-- begin --
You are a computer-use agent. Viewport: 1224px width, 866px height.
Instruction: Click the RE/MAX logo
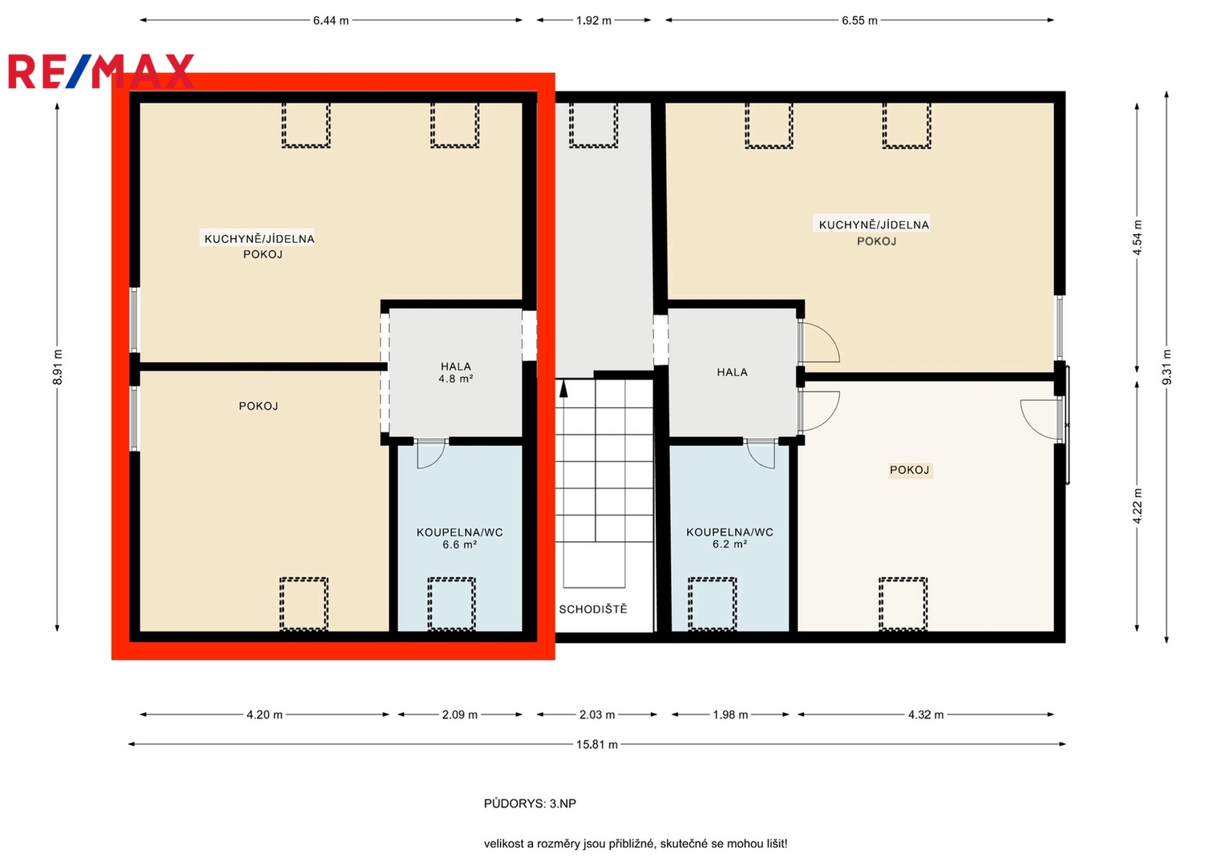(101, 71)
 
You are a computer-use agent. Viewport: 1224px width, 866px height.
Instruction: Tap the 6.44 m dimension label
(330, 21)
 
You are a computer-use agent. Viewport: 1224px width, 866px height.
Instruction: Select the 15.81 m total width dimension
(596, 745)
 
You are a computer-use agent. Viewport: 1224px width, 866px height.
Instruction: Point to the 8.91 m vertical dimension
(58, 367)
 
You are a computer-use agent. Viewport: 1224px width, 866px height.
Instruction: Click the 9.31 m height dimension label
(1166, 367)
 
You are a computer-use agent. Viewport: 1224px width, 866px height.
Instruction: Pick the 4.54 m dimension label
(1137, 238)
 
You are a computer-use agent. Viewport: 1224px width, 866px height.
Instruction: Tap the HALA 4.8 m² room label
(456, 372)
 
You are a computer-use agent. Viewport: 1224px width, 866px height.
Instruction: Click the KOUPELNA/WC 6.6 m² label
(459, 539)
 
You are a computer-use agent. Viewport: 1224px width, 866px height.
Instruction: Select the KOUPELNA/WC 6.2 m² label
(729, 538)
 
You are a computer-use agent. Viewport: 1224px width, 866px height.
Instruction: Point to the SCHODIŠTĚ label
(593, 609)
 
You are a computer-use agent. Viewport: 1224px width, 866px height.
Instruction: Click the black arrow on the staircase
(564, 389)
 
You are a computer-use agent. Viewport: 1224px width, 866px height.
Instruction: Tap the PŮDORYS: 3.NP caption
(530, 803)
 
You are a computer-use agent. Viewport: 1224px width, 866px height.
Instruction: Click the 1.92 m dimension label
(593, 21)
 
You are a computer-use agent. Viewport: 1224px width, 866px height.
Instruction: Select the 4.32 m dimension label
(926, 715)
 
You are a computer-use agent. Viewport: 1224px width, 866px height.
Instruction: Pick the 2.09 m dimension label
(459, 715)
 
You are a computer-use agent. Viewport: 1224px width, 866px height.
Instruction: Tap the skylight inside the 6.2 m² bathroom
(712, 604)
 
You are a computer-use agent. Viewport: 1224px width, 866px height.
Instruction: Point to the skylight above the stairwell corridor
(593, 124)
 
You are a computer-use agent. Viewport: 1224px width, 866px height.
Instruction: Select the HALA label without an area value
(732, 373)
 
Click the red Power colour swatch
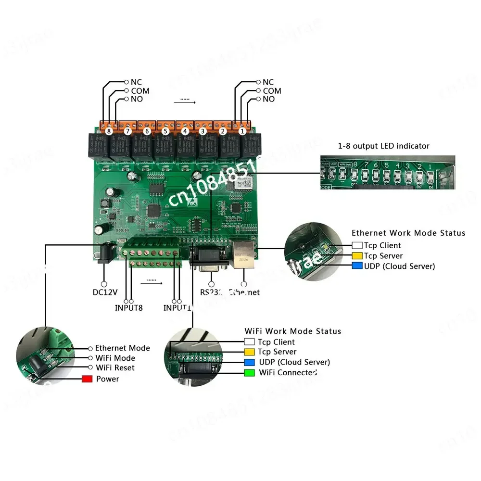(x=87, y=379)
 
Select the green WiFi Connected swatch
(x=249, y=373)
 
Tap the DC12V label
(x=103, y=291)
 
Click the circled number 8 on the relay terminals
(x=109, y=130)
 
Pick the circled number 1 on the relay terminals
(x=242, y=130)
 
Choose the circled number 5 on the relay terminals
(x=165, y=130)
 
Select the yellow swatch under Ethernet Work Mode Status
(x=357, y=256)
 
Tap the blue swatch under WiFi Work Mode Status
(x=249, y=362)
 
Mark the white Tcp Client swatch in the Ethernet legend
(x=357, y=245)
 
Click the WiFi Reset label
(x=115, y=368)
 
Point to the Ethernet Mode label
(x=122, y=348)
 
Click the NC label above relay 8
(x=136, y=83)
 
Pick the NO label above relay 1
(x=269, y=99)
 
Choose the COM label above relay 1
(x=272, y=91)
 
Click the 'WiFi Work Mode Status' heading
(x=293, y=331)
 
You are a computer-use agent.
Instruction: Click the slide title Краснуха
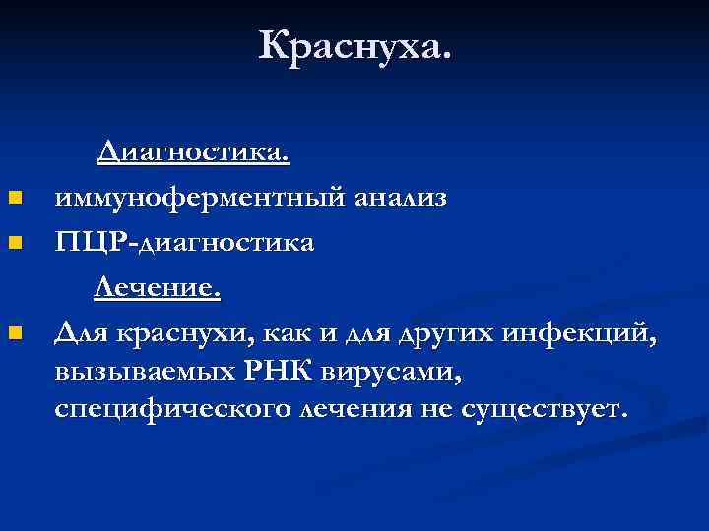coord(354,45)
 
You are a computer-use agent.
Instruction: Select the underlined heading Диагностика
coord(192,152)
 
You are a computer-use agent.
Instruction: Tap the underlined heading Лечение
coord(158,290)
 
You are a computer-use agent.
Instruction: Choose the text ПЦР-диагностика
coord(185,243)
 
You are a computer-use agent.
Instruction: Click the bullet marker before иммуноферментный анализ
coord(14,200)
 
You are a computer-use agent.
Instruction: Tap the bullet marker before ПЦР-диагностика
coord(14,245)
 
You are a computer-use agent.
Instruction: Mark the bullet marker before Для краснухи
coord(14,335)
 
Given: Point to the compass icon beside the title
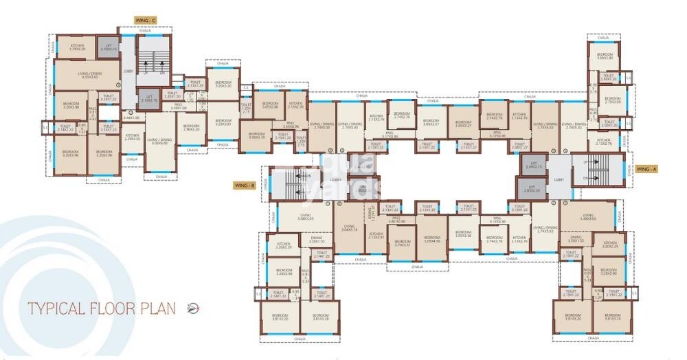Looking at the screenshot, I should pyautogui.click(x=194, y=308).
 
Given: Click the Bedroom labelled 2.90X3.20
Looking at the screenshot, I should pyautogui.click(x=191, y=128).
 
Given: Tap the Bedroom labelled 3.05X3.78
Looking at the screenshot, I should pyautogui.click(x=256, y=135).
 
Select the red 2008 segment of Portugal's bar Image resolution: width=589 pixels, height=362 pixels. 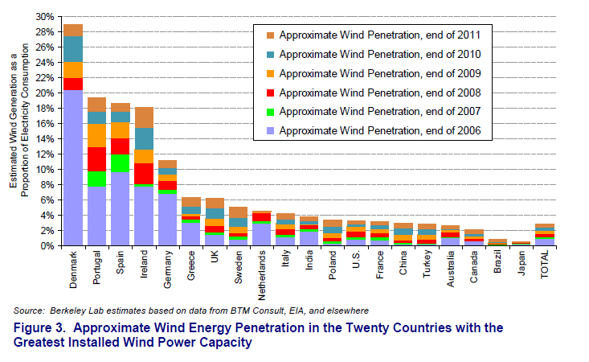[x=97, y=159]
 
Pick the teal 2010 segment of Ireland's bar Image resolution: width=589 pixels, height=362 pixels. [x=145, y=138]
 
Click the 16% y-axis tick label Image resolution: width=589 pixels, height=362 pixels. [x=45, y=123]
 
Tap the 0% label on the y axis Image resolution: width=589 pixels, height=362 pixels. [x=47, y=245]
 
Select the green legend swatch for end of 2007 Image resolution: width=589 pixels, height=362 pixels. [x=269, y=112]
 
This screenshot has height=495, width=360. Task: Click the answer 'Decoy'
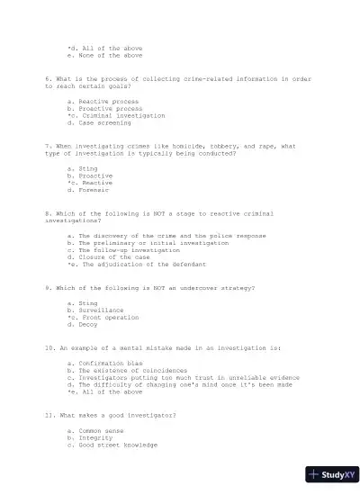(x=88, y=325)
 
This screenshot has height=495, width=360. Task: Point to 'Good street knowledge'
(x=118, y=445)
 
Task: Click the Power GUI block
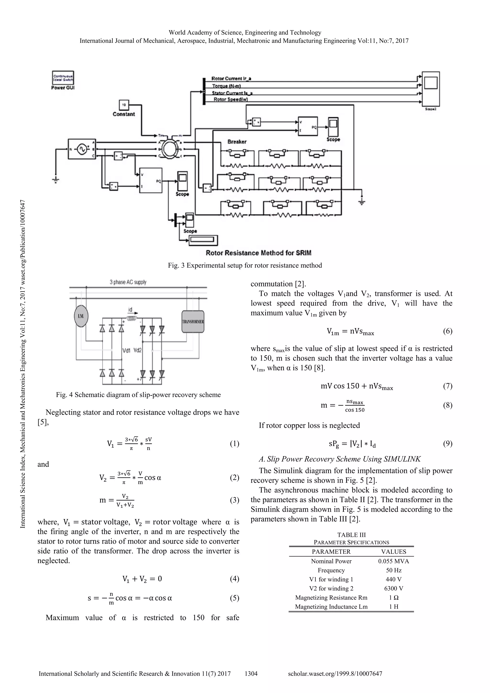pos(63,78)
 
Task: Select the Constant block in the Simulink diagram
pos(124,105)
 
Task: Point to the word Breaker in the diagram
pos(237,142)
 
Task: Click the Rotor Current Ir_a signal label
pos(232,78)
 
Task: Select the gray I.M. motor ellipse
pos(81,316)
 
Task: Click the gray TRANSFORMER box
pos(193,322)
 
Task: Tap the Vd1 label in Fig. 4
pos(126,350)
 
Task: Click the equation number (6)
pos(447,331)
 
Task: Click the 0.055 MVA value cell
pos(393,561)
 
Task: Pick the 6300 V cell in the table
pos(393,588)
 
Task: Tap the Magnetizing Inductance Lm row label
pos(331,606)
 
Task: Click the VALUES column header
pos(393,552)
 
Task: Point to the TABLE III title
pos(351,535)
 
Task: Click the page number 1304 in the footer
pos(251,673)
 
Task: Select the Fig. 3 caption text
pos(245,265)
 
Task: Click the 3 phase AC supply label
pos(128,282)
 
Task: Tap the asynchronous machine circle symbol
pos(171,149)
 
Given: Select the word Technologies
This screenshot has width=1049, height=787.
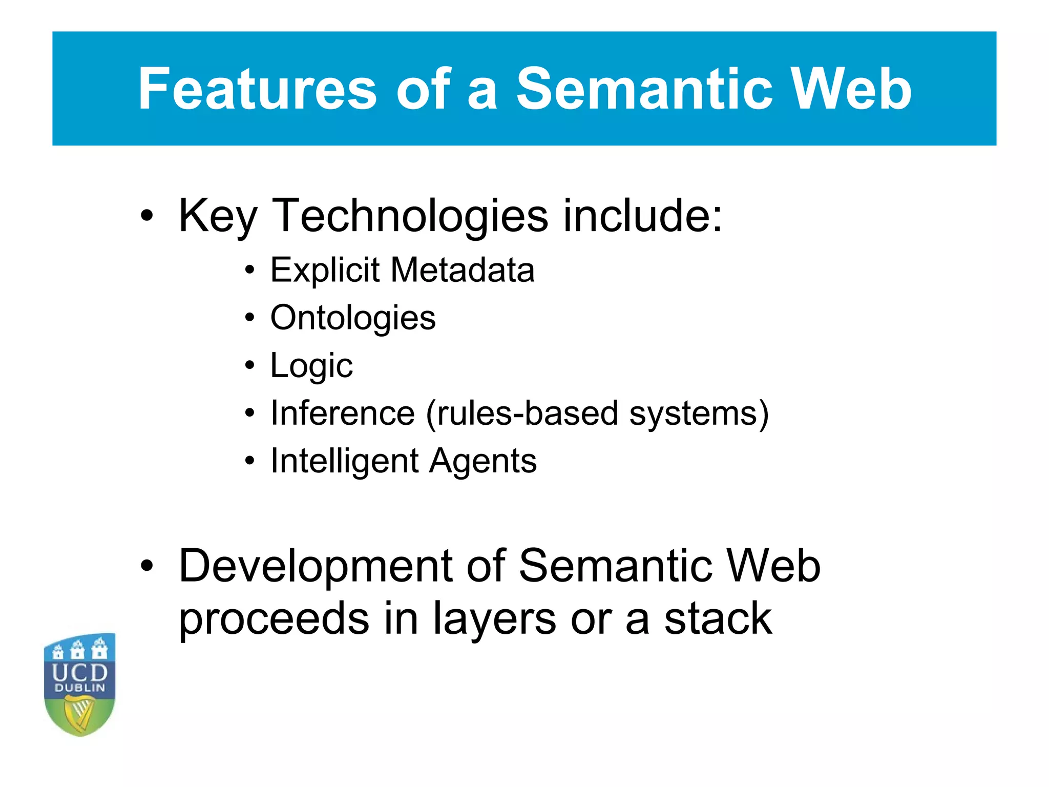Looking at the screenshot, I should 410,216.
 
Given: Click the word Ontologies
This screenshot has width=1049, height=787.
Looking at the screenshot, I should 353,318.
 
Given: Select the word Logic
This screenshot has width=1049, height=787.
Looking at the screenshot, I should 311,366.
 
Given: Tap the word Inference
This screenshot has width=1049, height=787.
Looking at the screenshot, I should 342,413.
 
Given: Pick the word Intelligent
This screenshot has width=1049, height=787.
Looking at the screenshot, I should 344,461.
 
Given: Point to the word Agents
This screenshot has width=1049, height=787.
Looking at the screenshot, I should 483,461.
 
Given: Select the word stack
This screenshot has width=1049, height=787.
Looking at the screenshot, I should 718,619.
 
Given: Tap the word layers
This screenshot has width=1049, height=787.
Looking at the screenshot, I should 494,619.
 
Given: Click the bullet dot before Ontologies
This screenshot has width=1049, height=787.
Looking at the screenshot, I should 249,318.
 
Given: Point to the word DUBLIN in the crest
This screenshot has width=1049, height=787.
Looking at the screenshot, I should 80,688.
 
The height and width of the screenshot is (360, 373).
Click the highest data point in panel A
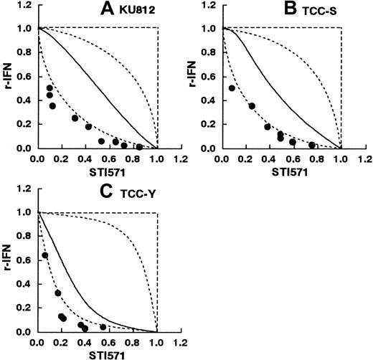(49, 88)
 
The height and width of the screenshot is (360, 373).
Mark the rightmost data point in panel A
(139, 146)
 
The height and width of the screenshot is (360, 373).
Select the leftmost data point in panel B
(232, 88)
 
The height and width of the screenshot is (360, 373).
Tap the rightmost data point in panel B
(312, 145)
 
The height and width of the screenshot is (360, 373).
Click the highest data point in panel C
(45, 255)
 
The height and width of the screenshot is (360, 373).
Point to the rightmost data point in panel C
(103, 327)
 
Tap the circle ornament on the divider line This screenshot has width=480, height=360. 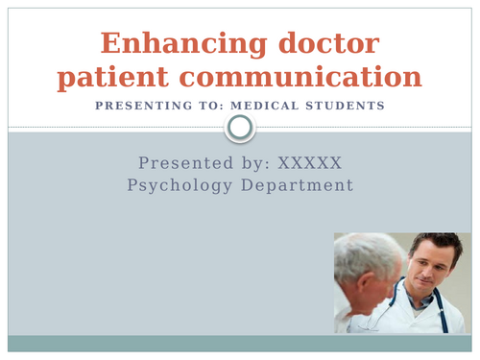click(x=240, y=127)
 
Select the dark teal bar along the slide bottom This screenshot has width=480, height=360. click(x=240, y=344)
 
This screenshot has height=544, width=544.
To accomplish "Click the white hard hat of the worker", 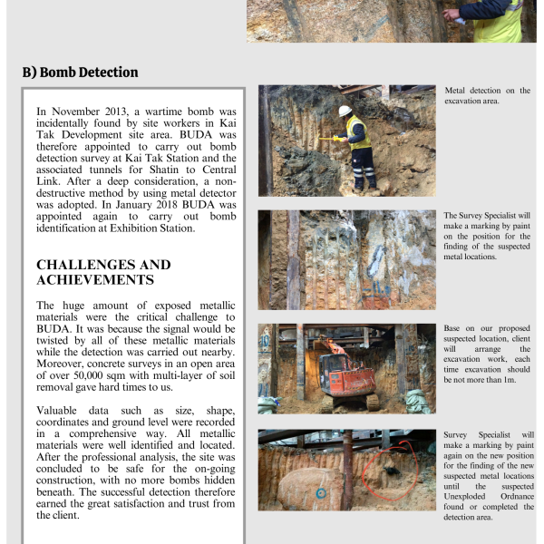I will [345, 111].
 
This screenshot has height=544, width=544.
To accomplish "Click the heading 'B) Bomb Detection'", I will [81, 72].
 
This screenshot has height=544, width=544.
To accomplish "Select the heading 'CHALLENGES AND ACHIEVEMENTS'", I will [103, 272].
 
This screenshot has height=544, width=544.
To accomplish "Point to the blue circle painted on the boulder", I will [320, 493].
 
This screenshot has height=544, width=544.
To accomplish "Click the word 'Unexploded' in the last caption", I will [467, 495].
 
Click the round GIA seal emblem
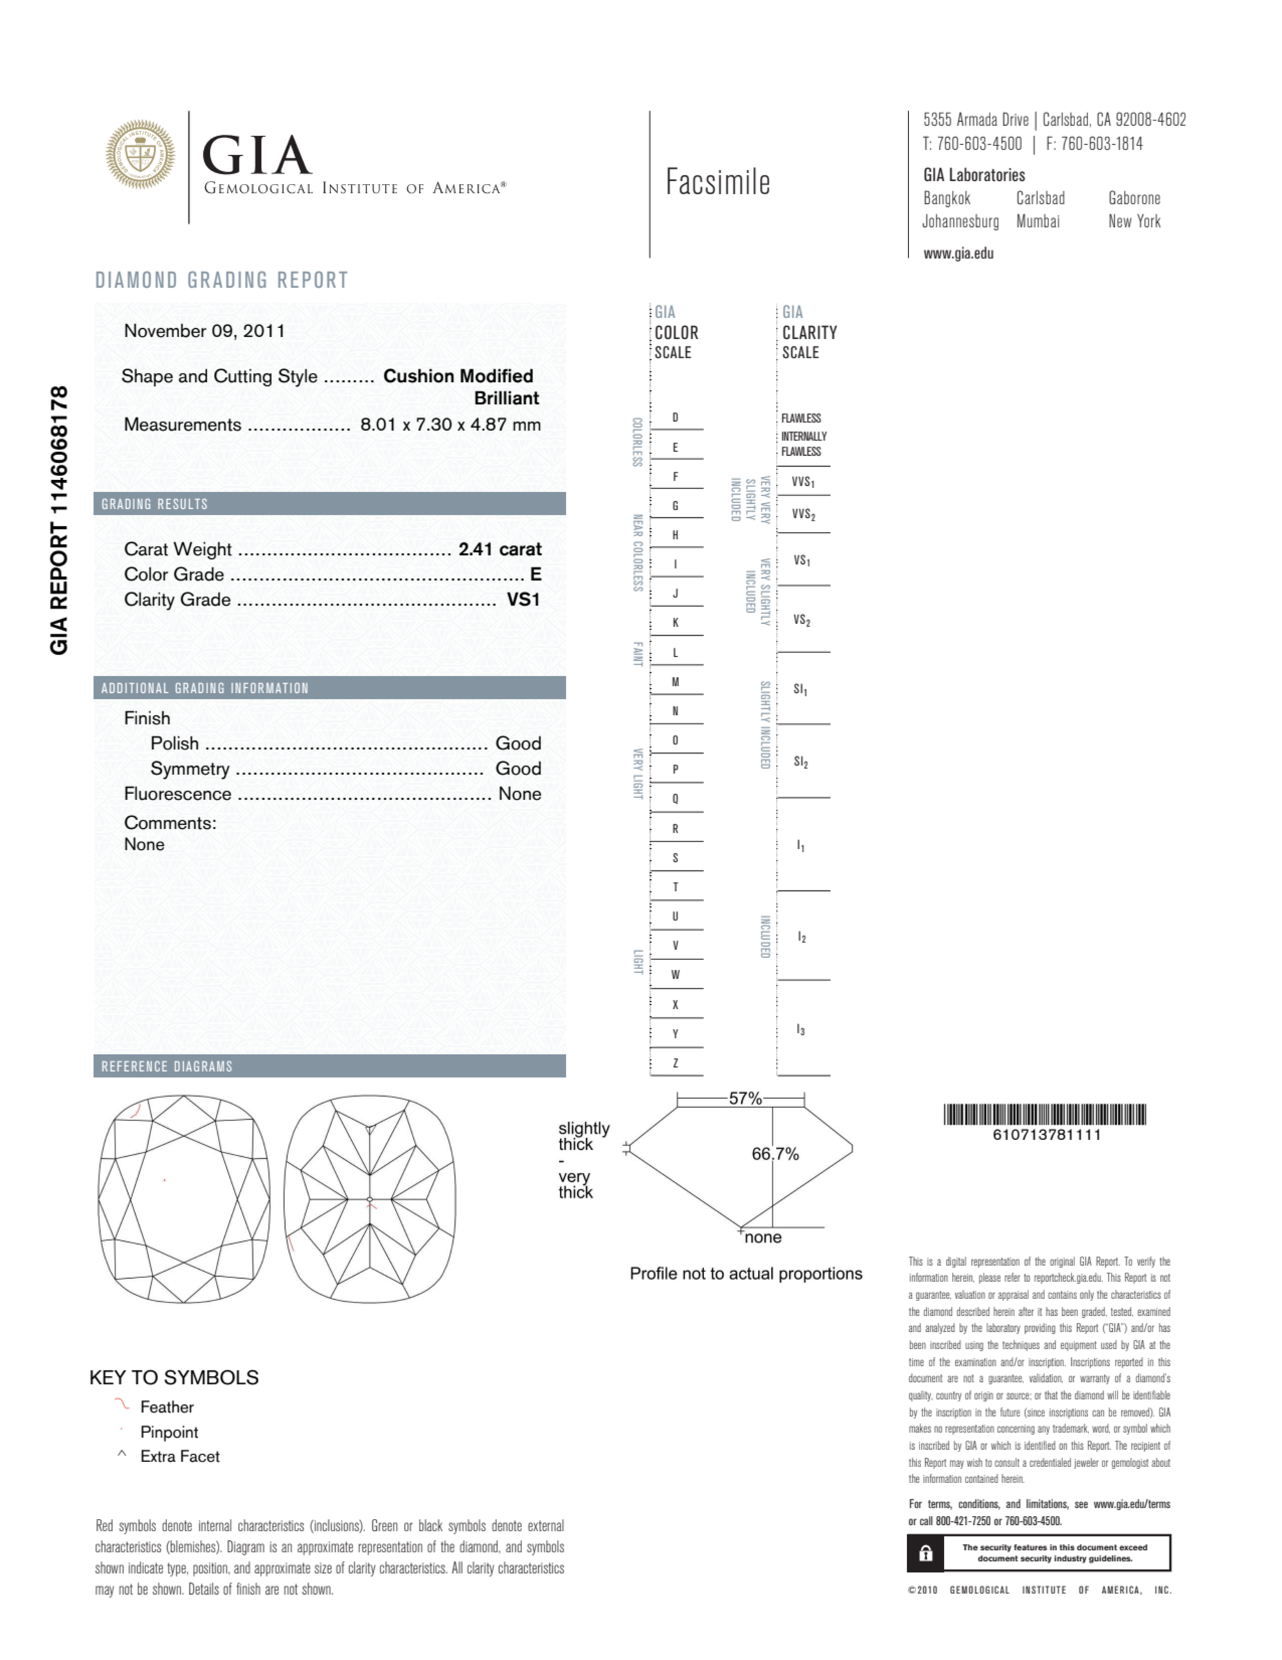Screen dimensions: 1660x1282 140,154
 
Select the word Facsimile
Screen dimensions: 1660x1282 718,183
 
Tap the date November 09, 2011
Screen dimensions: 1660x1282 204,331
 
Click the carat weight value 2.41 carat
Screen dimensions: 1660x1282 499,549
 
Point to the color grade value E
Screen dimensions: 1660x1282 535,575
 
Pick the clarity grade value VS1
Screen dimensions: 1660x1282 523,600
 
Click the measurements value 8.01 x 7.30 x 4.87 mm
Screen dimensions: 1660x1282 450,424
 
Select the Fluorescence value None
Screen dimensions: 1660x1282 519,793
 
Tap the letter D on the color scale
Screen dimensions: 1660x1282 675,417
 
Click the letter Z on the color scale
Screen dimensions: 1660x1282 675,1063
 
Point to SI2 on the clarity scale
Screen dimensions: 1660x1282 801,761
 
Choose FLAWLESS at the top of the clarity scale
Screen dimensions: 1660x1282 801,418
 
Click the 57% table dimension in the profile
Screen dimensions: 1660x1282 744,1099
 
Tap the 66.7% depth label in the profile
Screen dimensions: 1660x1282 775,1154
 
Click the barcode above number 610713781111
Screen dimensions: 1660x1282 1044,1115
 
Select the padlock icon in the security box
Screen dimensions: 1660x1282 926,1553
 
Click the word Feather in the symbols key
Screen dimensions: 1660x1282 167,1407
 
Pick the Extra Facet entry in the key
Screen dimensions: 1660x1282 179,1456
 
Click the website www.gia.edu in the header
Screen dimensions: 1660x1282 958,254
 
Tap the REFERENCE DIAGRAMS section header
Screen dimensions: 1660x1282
-- end --
**INSTRUCTION**
Write the records as a JSON list of strings, one string per line, from the line containing "Click the barcode above number 610713781111" through the end of the records, leaving out blank lines.

**WRITTEN SOLUTION**
[
  "Click the barcode above number 610713781111",
  "Screen dimensions: 1660x1282 1044,1115",
  "Select the padlock icon in the security box",
  "Screen dimensions: 1660x1282 926,1553",
  "Click the word Feather in the symbols key",
  "Screen dimensions: 1660x1282 167,1407",
  "Pick the Extra Facet entry in the key",
  "Screen dimensions: 1660x1282 179,1456",
  "Click the website www.gia.edu in the header",
  "Screen dimensions: 1660x1282 958,254",
  "Tap the REFERENCE DIAGRAMS section header",
  "Screen dimensions: 1660x1282"
]